Prompt: Copy out all of the following data line for line, changing no character.

Exercise inputs:
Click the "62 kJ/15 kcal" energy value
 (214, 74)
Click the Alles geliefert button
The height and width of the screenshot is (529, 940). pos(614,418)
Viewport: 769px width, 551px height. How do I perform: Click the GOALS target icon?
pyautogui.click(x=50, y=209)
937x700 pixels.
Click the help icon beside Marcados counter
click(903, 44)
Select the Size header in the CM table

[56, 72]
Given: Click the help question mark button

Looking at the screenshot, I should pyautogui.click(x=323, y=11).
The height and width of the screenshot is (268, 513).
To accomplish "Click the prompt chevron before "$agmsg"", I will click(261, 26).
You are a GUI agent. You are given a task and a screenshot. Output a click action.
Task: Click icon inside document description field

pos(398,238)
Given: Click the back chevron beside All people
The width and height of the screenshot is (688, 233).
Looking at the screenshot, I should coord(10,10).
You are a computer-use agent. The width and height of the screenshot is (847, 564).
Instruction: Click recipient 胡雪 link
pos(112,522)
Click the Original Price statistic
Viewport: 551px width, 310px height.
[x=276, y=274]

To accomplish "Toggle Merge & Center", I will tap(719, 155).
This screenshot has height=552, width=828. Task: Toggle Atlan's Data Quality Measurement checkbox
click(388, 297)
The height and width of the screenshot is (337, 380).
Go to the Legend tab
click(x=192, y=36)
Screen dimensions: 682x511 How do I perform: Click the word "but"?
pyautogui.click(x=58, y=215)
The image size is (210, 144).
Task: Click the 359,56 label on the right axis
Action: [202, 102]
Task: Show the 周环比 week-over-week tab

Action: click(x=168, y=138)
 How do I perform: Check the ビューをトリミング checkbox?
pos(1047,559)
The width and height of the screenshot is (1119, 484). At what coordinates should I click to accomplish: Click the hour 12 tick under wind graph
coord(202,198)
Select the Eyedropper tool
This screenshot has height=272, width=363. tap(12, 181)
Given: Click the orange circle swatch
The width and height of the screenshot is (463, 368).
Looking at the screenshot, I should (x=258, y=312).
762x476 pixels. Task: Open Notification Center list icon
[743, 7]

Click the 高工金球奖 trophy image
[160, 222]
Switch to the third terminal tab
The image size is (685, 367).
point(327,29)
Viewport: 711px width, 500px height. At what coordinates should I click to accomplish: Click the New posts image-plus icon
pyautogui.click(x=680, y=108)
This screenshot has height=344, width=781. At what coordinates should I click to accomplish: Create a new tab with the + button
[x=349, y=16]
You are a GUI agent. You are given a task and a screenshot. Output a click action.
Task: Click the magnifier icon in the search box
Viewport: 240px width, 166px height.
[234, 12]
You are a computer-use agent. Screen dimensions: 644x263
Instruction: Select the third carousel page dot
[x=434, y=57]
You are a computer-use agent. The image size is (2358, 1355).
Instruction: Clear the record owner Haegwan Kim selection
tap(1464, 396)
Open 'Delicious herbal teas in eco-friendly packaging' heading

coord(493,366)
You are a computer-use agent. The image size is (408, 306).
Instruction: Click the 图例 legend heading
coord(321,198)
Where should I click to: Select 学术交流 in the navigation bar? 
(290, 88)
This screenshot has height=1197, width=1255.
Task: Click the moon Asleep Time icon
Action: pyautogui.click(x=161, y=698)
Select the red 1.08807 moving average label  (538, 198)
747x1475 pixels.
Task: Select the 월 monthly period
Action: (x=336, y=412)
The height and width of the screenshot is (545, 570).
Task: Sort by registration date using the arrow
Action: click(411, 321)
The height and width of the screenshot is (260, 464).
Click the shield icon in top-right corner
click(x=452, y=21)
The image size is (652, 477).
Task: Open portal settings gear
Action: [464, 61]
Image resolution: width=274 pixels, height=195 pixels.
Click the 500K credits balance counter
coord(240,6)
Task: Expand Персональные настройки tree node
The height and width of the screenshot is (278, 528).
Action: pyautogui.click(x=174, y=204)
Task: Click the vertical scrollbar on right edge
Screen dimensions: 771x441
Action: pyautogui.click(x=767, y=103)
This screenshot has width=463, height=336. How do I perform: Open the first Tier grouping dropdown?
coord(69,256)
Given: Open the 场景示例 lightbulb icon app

Solution:
Click the "62 kJ/15 kcal" energy value
 (214, 74)
Click the Alles geliefert button
The height and width of the screenshot is (529, 940). pos(614,418)
Viewport: 769px width, 551px height. How do I perform: Click the GOALS target icon?
pyautogui.click(x=50, y=209)
937x700 pixels.
Click the help icon beside Marcados counter
click(903, 44)
Select the Size header in the CM table

[56, 72]
Given: Click the help question mark button

Looking at the screenshot, I should pyautogui.click(x=323, y=11).
The height and width of the screenshot is (268, 513).
To accomplish "Click the prompt chevron before "$agmsg"", I will click(261, 26).
You are a GUI agent. You are given a task and a screenshot. Output a click action.
Task: Click icon inside document description field

pos(398,238)
Given: Click the back chevron beside All people
The width and height of the screenshot is (688, 233).
Looking at the screenshot, I should coord(10,10).
You are a computer-use agent. The width and height of the screenshot is (847, 564).
Instruction: Click recipient 胡雪 link
pos(112,522)
Click the Original Price statistic
Viewport: 551px width, 310px height.
[x=276, y=274]

To accomplish "Toggle Merge & Center", I will tap(719, 155).
This screenshot has height=552, width=828. Task: Toggle Atlan's Data Quality Measurement checkbox
click(388, 297)
The height and width of the screenshot is (337, 380).
Go to the Legend tab
click(x=192, y=36)
Screen dimensions: 682x511 How do I perform: Click the word "but"?
pyautogui.click(x=58, y=215)
The image size is (210, 144).
Task: Click the 359,56 label on the right axis
Action: [202, 102]
Task: Show the 周环比 week-over-week tab

Action: click(x=168, y=138)
 How do I perform: Check the ビューをトリミング checkbox?
pos(1047,559)
The width and height of the screenshot is (1119, 484). At what coordinates should I click to accomplish: Click the hour 12 tick under wind graph
coord(202,198)
Select the Eyedropper tool
This screenshot has height=272, width=363. tap(12, 181)
Given: Click the orange circle swatch
The width and height of the screenshot is (463, 368).
Looking at the screenshot, I should (x=258, y=312).
762x476 pixels. Task: Open Notification Center list icon
[743, 7]

Click the 高工金球奖 trophy image
[160, 222]
Switch to the third terminal tab
The image size is (685, 367).
point(327,29)
Viewport: 711px width, 500px height. At what coordinates should I click to accomplish: Click the New posts image-plus icon
pyautogui.click(x=680, y=108)
This screenshot has height=344, width=781. At what coordinates should I click to accomplish: Create a new tab with the + button
[x=349, y=16]
You are a GUI agent. You are given a task and a screenshot. Output a click action.
Task: Click the magnifier icon in the search box
Viewport: 240px width, 166px height.
[234, 12]
You are a computer-use agent. Screen dimensions: 644x263
Instruction: Select the third carousel page dot
[x=434, y=57]
You are a computer-use agent. The image size is (2358, 1355).
Instruction: Clear the record owner Haegwan Kim selection
tap(1464, 396)
Open 'Delicious herbal teas in eco-friendly packaging' heading

coord(493,366)
You are a computer-use agent. The image size is (408, 306).
Instruction: Click the 图例 legend heading
coord(321,198)
Where should I click to: Select 学术交流 in the navigation bar? 
(290, 88)
This screenshot has height=1197, width=1255.
Task: Click the moon Asleep Time icon
Action: pyautogui.click(x=161, y=698)
Select the red 1.08807 moving average label  (538, 198)
747x1475 pixels.
Task: Select the 월 monthly period
Action: (x=336, y=412)
The height and width of the screenshot is (545, 570).
Task: Sort by registration date using the arrow
Action: click(411, 321)
The height and width of the screenshot is (260, 464).
Click the shield icon in top-right corner
click(x=452, y=21)
The image size is (652, 477).
Task: Open portal settings gear
Action: [464, 61]
Image resolution: width=274 pixels, height=195 pixels.
Click the 500K credits balance counter
coord(240,6)
Task: Expand Персональные настройки tree node
The height and width of the screenshot is (278, 528).
Action: pyautogui.click(x=174, y=204)
Task: Click the vertical scrollbar on right edge
Screen dimensions: 771x441
Action: pyautogui.click(x=767, y=103)
This screenshot has width=463, height=336. How do I perform: Open the first Tier grouping dropdown?
coord(69,256)
Given: Open the 场景示例 lightbulb icon app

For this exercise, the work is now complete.